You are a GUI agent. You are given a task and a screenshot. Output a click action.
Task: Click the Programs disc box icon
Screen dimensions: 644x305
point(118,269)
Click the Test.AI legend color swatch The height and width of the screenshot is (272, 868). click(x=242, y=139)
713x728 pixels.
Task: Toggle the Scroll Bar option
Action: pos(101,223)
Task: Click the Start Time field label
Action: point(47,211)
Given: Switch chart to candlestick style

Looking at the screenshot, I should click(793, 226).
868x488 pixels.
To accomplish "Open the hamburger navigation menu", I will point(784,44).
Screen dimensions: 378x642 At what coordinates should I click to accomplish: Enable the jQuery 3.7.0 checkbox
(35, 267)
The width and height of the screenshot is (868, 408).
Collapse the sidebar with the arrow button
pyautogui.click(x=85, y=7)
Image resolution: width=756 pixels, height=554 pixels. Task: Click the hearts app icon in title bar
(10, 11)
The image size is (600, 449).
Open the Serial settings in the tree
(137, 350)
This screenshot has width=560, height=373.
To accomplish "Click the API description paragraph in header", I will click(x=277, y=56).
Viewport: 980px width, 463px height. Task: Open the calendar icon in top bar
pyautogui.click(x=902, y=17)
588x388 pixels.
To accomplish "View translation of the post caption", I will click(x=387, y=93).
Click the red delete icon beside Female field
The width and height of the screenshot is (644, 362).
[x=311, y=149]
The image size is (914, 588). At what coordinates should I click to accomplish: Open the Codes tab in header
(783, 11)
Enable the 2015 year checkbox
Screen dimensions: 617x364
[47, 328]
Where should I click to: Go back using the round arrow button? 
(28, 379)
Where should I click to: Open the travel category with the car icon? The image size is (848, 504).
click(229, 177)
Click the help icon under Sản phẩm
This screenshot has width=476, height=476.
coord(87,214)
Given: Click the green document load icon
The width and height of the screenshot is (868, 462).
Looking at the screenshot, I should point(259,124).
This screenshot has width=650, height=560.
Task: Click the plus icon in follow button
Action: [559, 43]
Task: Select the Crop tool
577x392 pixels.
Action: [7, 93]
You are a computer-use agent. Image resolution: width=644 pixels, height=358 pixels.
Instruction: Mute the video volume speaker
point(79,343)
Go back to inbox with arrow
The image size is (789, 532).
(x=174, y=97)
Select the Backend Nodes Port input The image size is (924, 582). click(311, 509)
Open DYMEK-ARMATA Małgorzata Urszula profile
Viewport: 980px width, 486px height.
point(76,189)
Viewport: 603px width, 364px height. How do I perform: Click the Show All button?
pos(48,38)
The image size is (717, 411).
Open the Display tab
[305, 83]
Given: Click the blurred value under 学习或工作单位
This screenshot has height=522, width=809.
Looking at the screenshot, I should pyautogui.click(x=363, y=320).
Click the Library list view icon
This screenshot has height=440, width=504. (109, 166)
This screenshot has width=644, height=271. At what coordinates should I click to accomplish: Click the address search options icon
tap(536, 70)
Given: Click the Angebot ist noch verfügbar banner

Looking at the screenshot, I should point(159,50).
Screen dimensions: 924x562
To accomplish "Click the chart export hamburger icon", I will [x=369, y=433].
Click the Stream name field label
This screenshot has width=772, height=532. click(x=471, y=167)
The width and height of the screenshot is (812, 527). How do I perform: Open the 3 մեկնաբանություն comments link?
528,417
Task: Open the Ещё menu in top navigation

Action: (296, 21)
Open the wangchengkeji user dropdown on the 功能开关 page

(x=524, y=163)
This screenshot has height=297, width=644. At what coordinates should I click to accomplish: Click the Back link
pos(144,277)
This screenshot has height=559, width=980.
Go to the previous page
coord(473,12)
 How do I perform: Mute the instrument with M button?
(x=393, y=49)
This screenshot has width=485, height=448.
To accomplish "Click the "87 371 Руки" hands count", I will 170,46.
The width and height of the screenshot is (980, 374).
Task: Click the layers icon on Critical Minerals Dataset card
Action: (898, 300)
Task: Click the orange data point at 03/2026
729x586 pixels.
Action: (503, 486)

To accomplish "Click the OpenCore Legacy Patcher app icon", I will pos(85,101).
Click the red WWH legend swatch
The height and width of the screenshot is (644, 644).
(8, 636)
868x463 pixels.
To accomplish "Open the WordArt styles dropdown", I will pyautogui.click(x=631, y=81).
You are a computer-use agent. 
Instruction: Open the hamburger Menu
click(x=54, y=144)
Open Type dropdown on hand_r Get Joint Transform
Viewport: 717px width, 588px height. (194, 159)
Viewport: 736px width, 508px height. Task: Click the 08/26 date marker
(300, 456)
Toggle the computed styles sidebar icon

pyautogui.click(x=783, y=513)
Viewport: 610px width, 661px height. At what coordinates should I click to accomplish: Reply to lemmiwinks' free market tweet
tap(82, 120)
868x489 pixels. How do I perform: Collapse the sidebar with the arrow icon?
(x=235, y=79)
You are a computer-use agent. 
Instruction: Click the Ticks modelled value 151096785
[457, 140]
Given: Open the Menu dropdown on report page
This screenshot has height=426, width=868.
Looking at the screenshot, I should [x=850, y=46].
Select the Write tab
__________________________________________________
> _Action item_
Report each line in the data above that holds the word "under" by copying it.

> _Expected answer_
Click the help icon under Sản phẩm
Given: Click the blurred value under 学习或工作单位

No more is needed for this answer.